_Requirement_: Can you copy all of the items below word for word, without the pictures?

[Entries showing where items appear]
=====

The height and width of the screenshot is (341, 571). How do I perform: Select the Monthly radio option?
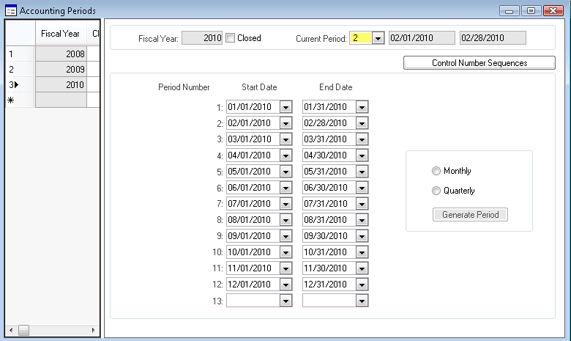437,171
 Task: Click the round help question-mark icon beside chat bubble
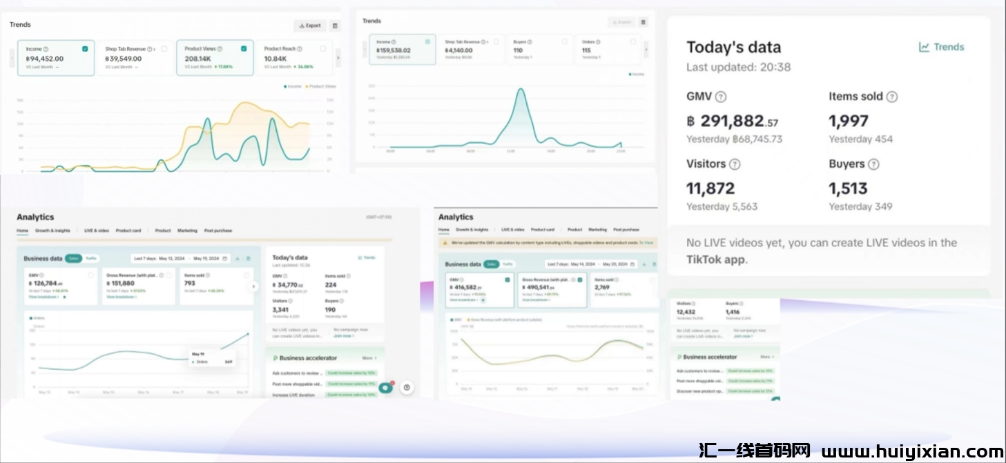(x=407, y=388)
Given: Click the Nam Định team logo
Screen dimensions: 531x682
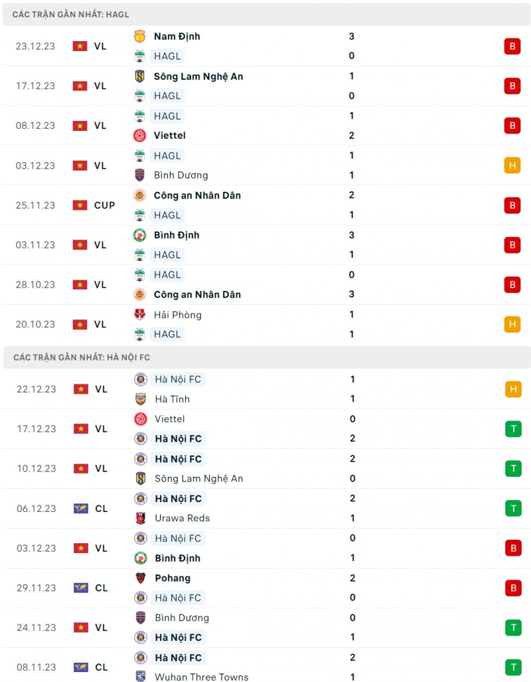Looking at the screenshot, I should tap(139, 37).
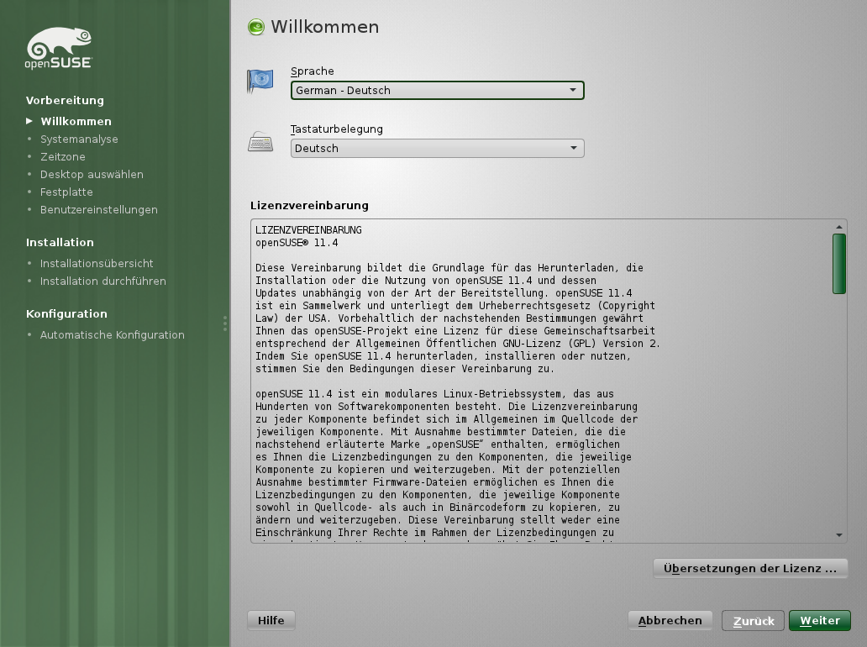Click the arrow marker beside Willkommen step
867x647 pixels.
point(30,121)
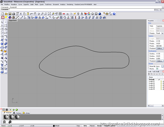Choose the Pan hand tool

(35, 14)

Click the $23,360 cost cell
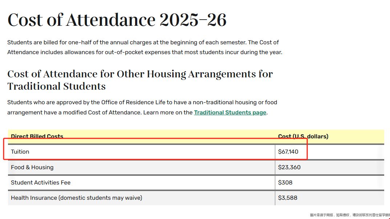289,167
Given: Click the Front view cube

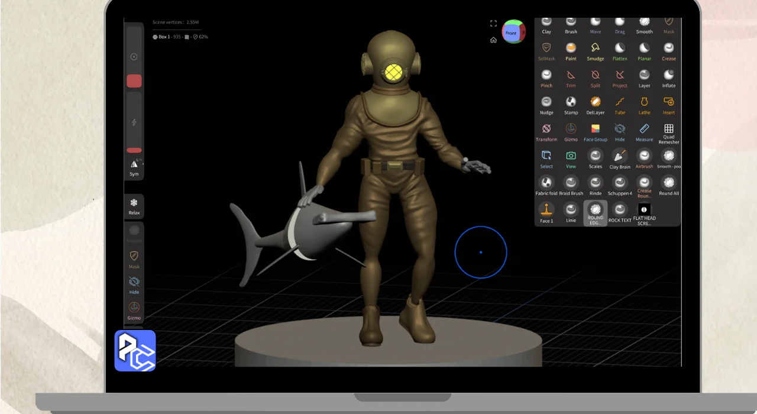Looking at the screenshot, I should [x=512, y=33].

=====

_Expected output_:
The height and width of the screenshot is (341, 571). How do I perform: Select the Monthly radio option?
437,171
 Task: Click the round help question-mark icon beside chat bubble
(x=407, y=388)
Given: Click the Nam Định team logo
Screen dimensions: 531x682
Looking at the screenshot, I should tap(139, 37).
Click the arrow marker beside Willkommen step
867x647 pixels.
point(30,121)
Choose the Pan hand tool

(35, 14)

Click the $23,360 cost cell
289,167
Given: Click the Front view cube

Looking at the screenshot, I should [x=512, y=33].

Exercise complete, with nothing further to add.